I gave up trying to solve this myself, so any help will be appreciated.
Let's say, we have the following declaration:
class A
{
virtual void() foo() {....};
};
typedef A B;
Then, somewhere in code we have this:
B b;
b.foo();
Now, if you are using MSVC++, Intellisense hint (when you hover your mouse over "
b.foo();
" call ) will resolve it as "
void A::foo()
", not "
void B::foo()
". I.e. if you typedef anything, Intellisense totally ignore your def, and resolves to the very bone of the declaration.
Same will happen if you declare B as descendant of A:
class B: public A
{
};
Intellisense hint will still show "
void A::foo()
" until you override foo() in B one way or another.
And here is my problem. I'm writing a templated class, which itself is descendant of another templated class, etc, etc. Final class name become very, very long (>200 symbols).
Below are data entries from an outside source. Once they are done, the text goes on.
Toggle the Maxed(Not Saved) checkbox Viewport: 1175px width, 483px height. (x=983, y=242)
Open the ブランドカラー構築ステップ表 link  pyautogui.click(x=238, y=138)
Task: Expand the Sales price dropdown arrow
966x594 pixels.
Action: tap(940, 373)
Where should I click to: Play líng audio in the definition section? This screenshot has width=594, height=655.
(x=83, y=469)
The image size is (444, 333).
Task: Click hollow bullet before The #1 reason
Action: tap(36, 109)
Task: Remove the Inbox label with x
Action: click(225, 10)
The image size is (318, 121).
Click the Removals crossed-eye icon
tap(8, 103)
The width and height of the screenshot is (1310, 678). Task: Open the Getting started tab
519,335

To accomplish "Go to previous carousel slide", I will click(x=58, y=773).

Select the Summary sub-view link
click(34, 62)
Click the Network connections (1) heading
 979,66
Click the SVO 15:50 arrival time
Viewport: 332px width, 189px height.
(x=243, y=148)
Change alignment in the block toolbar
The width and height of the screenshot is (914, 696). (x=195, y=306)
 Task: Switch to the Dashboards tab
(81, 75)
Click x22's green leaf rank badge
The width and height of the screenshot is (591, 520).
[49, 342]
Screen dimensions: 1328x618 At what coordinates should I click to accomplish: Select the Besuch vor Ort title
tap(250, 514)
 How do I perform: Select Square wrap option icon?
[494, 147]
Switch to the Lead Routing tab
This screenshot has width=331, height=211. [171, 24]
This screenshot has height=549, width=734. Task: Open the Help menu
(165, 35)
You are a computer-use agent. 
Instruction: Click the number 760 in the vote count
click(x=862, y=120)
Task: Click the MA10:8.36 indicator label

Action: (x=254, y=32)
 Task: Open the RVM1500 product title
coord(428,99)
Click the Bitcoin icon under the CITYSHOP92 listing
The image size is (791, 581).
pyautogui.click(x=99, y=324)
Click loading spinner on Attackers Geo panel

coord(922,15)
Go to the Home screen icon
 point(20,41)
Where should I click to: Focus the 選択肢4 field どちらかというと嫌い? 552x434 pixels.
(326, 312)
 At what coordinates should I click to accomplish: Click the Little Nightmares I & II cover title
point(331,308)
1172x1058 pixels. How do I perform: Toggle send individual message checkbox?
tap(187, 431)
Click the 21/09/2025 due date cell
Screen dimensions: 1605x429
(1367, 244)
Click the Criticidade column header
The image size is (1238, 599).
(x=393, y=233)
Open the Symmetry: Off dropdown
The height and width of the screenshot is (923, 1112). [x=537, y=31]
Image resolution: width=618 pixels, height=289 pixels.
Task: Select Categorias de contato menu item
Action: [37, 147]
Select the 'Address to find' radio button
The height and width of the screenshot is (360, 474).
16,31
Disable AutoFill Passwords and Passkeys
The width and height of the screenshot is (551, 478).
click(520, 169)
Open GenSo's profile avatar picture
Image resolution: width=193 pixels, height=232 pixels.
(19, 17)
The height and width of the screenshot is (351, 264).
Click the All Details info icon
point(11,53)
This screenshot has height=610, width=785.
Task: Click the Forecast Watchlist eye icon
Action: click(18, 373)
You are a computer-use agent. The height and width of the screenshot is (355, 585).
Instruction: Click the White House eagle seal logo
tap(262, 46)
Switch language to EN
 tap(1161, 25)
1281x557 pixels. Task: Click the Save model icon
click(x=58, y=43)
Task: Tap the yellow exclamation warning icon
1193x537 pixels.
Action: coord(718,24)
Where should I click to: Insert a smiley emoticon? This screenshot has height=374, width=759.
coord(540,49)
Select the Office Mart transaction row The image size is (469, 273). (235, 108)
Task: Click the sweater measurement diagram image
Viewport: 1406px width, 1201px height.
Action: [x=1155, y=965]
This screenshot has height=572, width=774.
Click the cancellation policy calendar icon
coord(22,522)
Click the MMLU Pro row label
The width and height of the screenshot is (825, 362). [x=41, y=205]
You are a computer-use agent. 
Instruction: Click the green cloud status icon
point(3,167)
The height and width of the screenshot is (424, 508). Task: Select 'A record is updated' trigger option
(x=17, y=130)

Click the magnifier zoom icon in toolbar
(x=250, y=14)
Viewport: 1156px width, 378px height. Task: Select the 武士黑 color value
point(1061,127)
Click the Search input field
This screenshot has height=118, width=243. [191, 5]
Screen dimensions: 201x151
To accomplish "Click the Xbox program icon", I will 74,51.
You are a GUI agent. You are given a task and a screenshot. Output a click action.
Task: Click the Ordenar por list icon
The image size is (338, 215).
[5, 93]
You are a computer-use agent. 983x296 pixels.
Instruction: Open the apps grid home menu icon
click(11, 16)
Of course, it is then typedef-ed, but - and this is my problem - Intellisense doesn't care about any typedef, and just unwraps the type to this crazy 200 symbols.
My question is this:
is there ANY way at all to force Intellisense to use typedef instead of unwrapped def?
If this is not possible, is it any way to have Intellisense at least display B::foo() instead of A::foo() in the above example, provided that there is no way I can override foo() in B?
My ultimate goal is this:
template<class X1, class X2<X1>, ...., class X10000, typename Q=X1::nested_type> class Base : public AnotherTemplatedBase<.....>
{
typedef typename AnotherTemplatedBase<.....>::very_deeply_nested_type data_type;
data_type foo(yet_another_deep_data_type& src) {...}
}
typedef Base< and here are end-user params> UserClass;
....
UserClass uc;
auto x = uc.foo(y);
Is this even doable? May be in new MSVC++ releases?...